Return a verbatim excerpt from the post below on estimating an inner product over $[r]^d$, beginning at "Alice has a" and stopping after "probability $$1 - \delta$$.".

- [READING PASSAGE]
■ ■ ■

# Estimating inner product over $[r]^d$

Alice has a vector $$x \in [r]^d$$ and Bob has $$y \in [r]^d$$, where $$[r] \stackrel{\rm def}{=} \{0,1,\dots,r\}$$. Alice send a message $$M(x)$$ to Bob and Bob wants to estimate the inner product $$\left$$ with multiplicative error $$\epsilon$$ with probability $$1 - \delta$$.

My question is. Is there any known lower bound on $$|M(x)|$$? My intuition tells me that Alice pretty much has to estimate each coordinate of $$x$$ up to $$\epsilon$$ precision since Bob can have an input that zeros out all but one of the entry. Does that give you something like $$\Omega(d \log 1/\epsilon)$$?

■ ■ ■

- [INFORMATION PROVIDED]

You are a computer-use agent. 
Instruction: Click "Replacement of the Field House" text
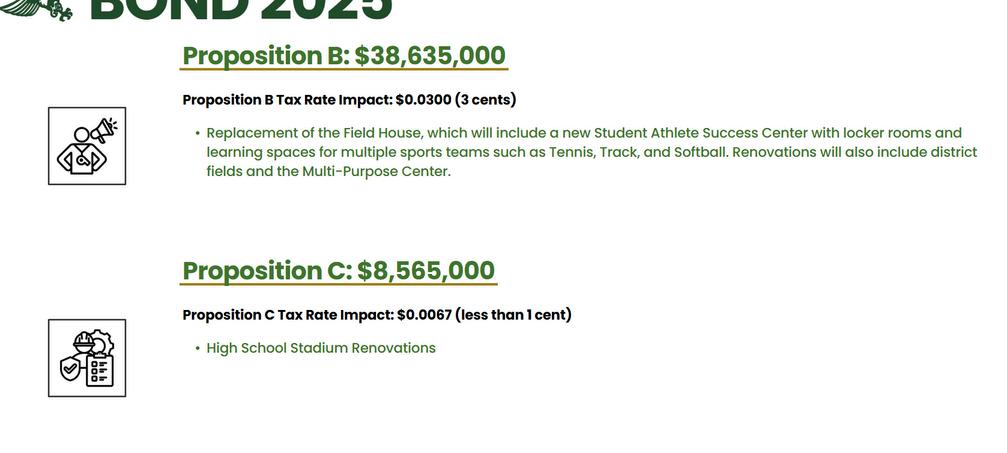pyautogui.click(x=310, y=133)
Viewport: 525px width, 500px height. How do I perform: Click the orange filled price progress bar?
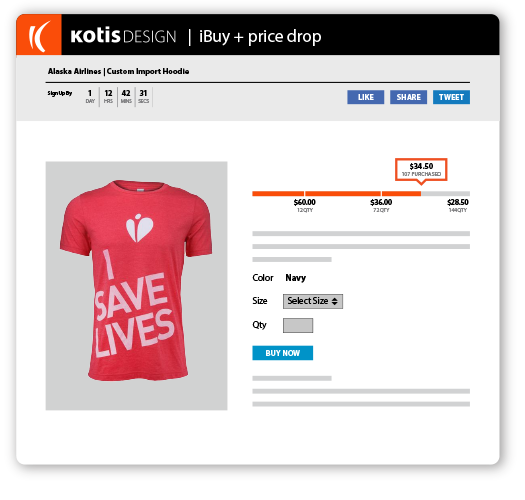336,194
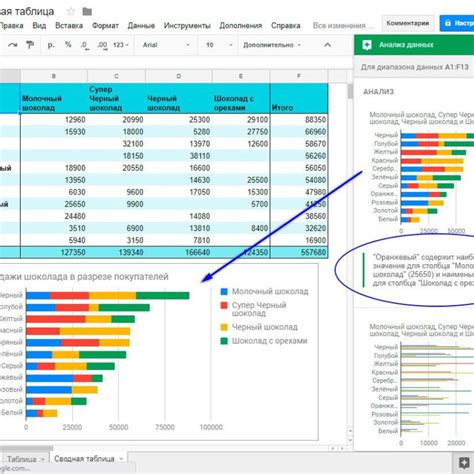The width and height of the screenshot is (474, 474).
Task: Open the font size 10 dropdown
Action: pyautogui.click(x=219, y=45)
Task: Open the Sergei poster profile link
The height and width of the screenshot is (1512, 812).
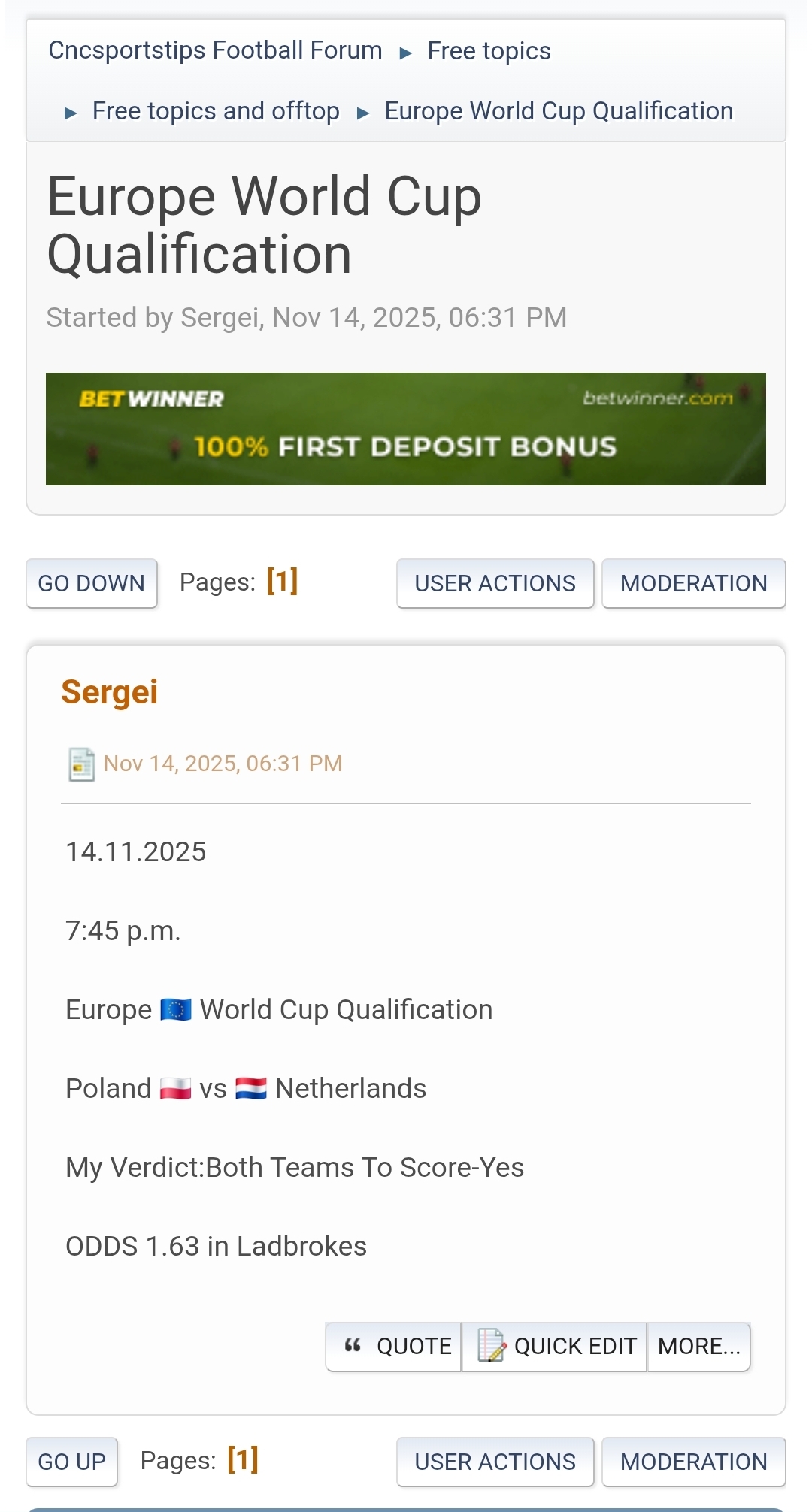Action: [x=110, y=692]

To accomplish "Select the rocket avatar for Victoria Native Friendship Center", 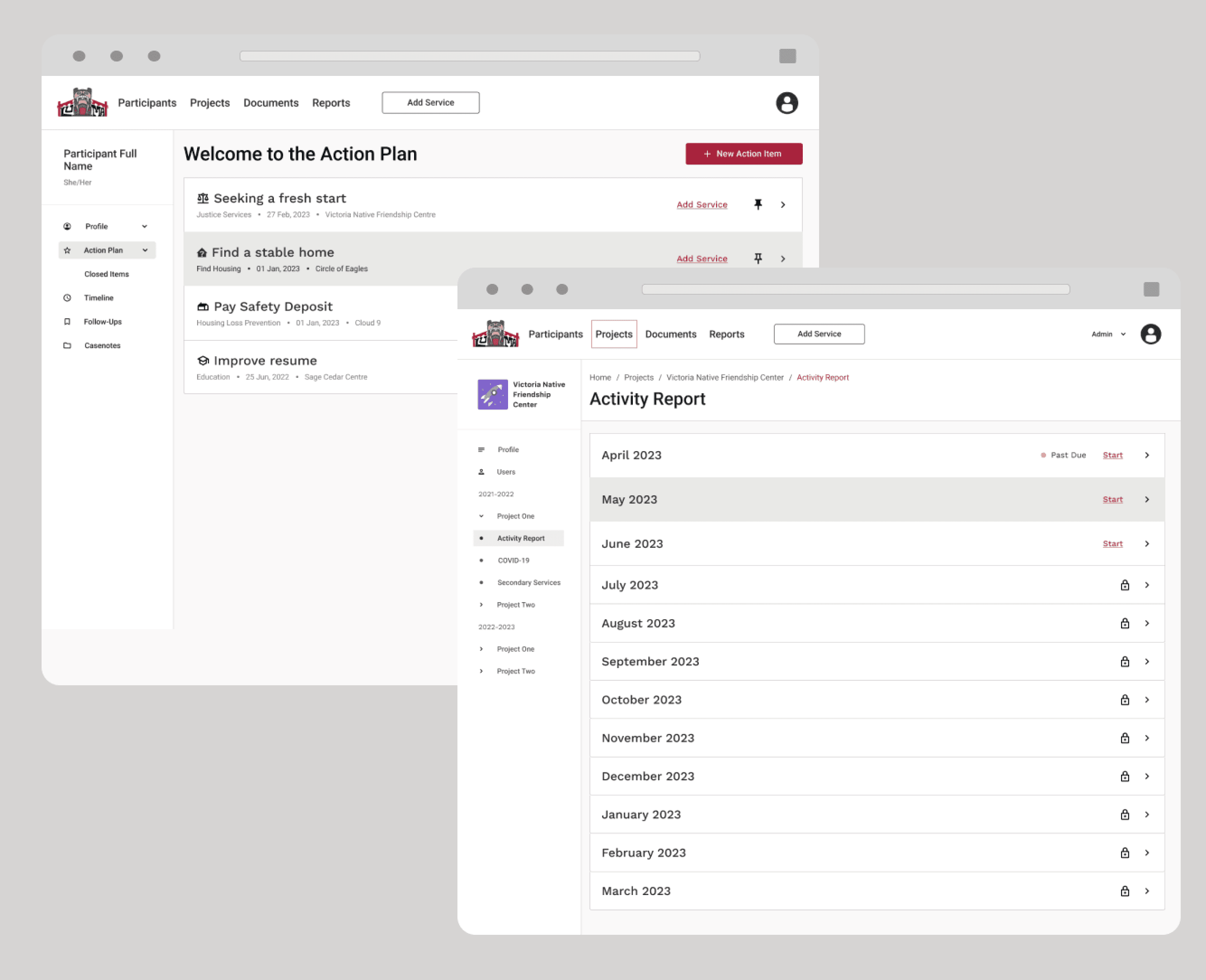I will tap(493, 394).
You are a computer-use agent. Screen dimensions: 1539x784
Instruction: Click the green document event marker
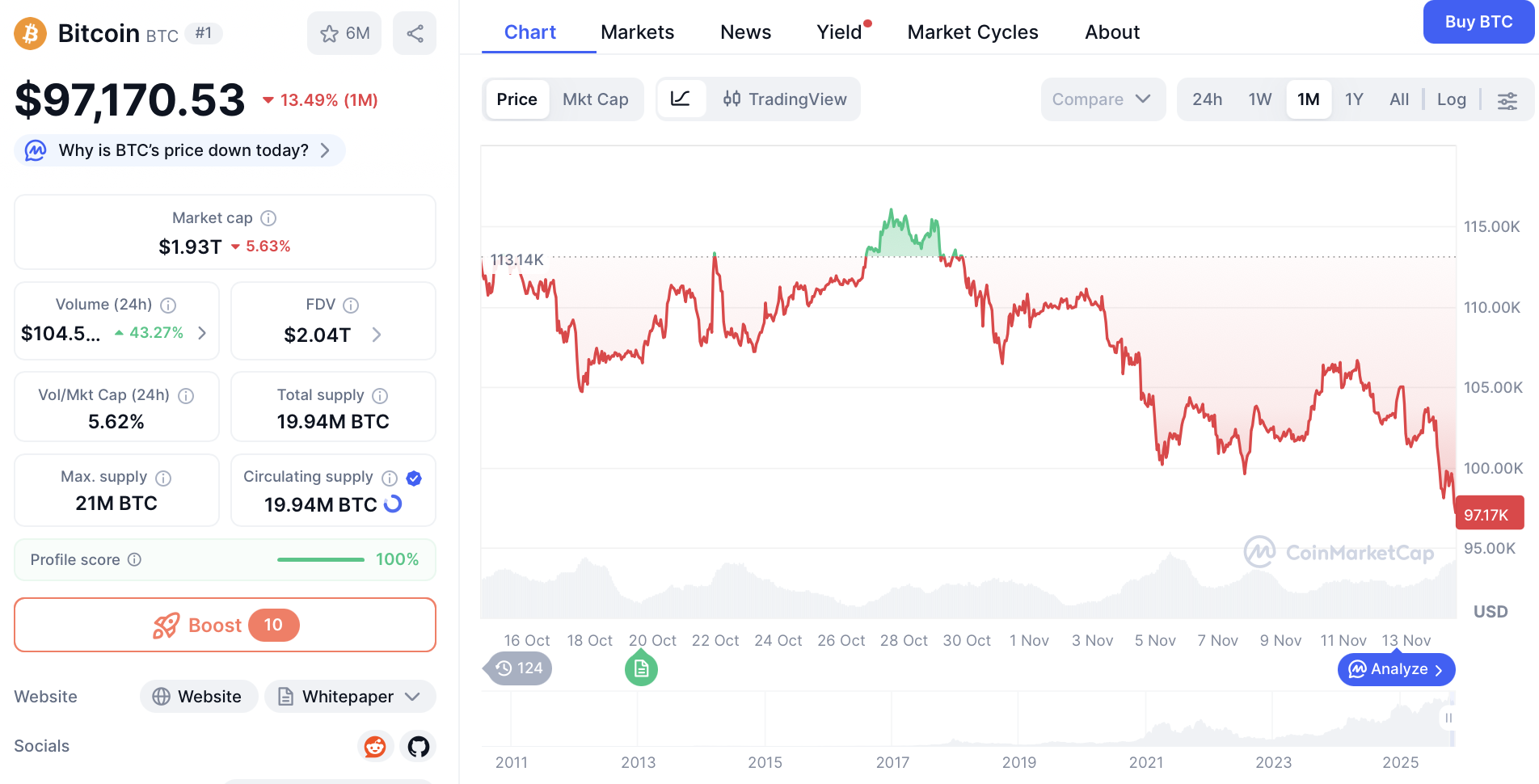pos(641,669)
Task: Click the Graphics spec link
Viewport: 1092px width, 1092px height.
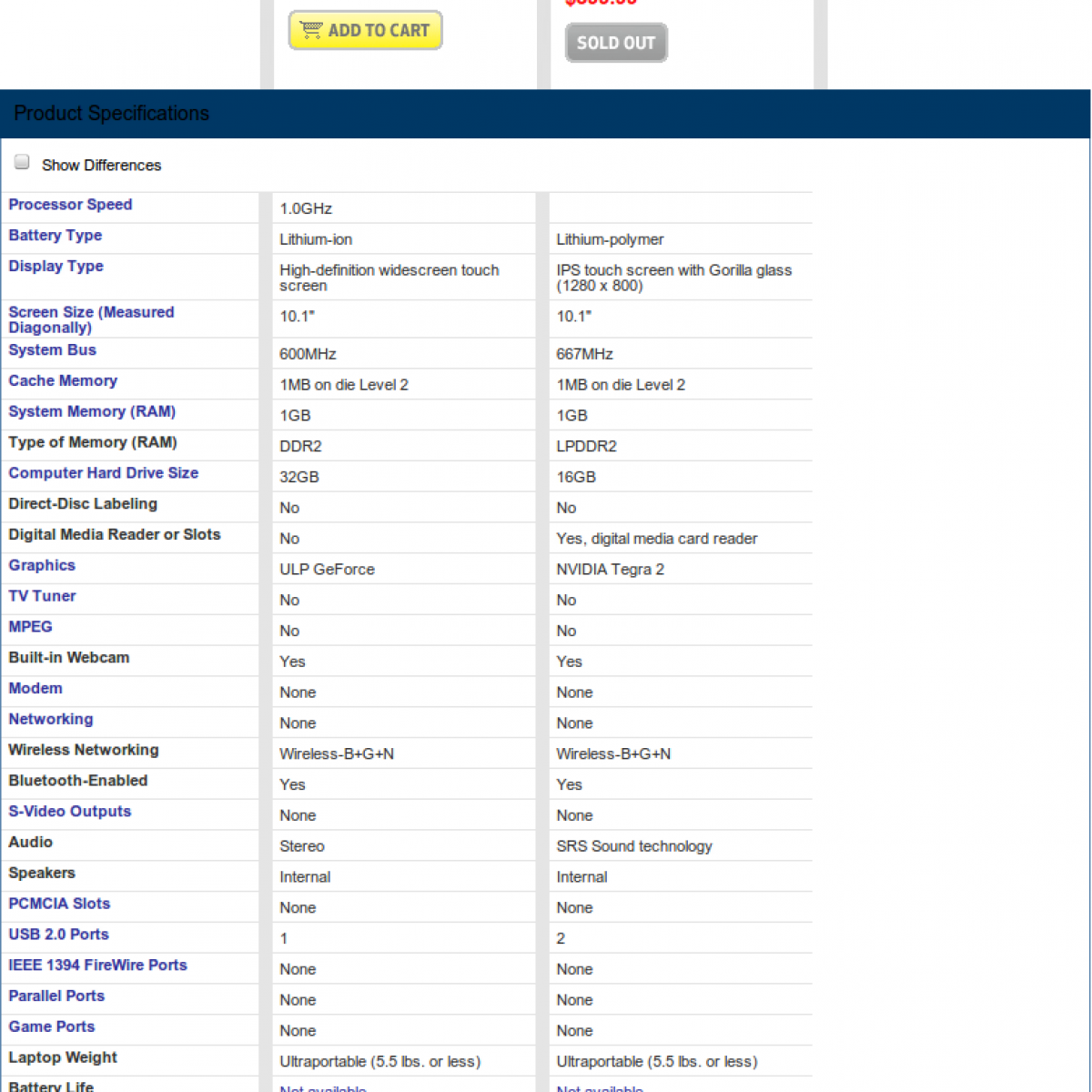Action: click(x=42, y=566)

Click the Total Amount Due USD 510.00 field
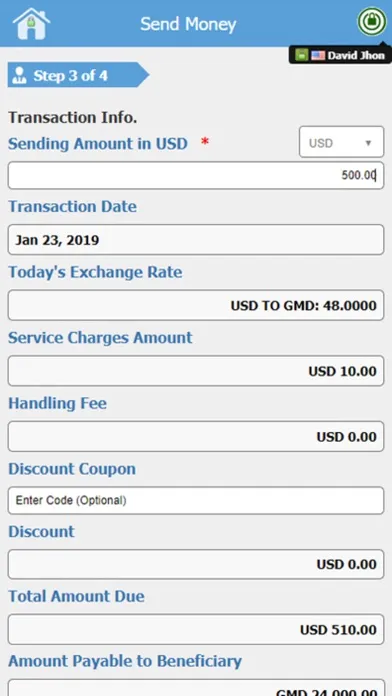(196, 629)
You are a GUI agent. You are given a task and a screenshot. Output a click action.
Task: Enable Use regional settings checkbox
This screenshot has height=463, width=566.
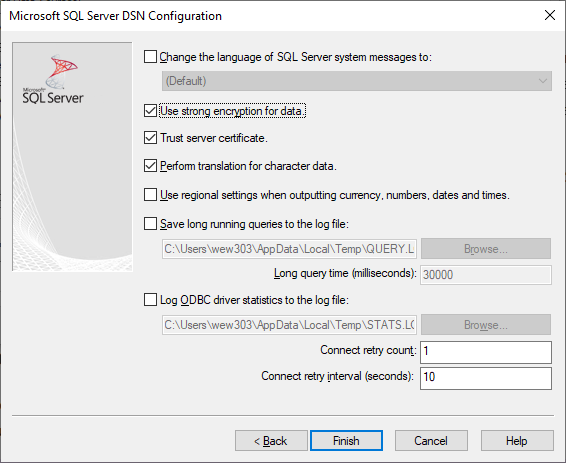click(x=150, y=195)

■ ■ ■

- [FINISHED ANSWER]
Alice has a vector $$x \in [r]^d$$ and Bob has $$y \in [r]^d$$, where $$[r] \stackrel{\rm def}{=} \{0,1,\dots,r\}$$. Alice send a message $$M(x)$$ to Bob and Bob wants to estimate the inner product $$\left$$ with multiplicative error $$\epsilon$$ with probability $$1 - \delta$$.